Municipalities that did not qualify would have to apply for grants to fund their municipal facilities or set up a system to collect enough taxes or contributions to allow their facilities to be built. The municipal bonds would show up as a liability on the financial statements of the Municipality but the budget of the municipality would only show the annual payments as part of their budgets. Municipalities would continue to be required to balance their budgets as before.

The loan guarantees would only show up as a contingent liability on the balance sheets of the Federal Government. The regulatory body would charge relatively small fees to create the bonds. Trading of the bonds would be permitted – even packaging of the bonds could be allowed.

This proposal would match the infrastructure cost with the human generation actually using the infrastructure. It would provide a source of infrastructure funding not currently available in Canada. And it would force municipalities to run their operations in a more financially conscious manner to qualify for the bond program.

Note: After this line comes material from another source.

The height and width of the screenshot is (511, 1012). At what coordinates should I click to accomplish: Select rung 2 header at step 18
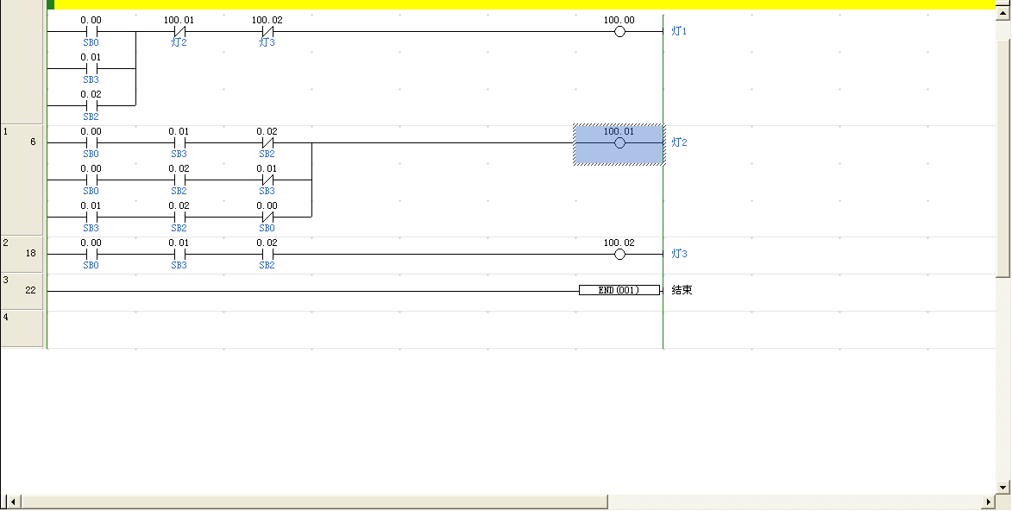[x=22, y=256]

This system is intended to help create an honest and useful capital market in Canada which helped the efficiency of capital markets and transfer of savings to useful and beneficial investments and capital formation and encourage all levels of government to qualify for such a program along with the benefits mentioned above.

It is interesting to note that Canadian Municipalities have the specialized knowledge about appropriate infrastructure projects which would efficiently benefit their communities. Provincial Governments understand the transportation infrastructure and education infrastructure issues that they face. The issue Canadians face is not what to build but how to finance it. This problem is based upon a mistake in the budgeting framework of Canadian Governments. These governments do not assign costs for infrastructure over the period that the infrastructure is used. This error causes intergenerational transfers of wealth, poor planning decisions and budgeting/ deficit problems.

The method of correcting this problem is to finance infrastructure by setting up a system of Canadian municipal tax free bonds. These bonds could be sponsored by the Federal Government.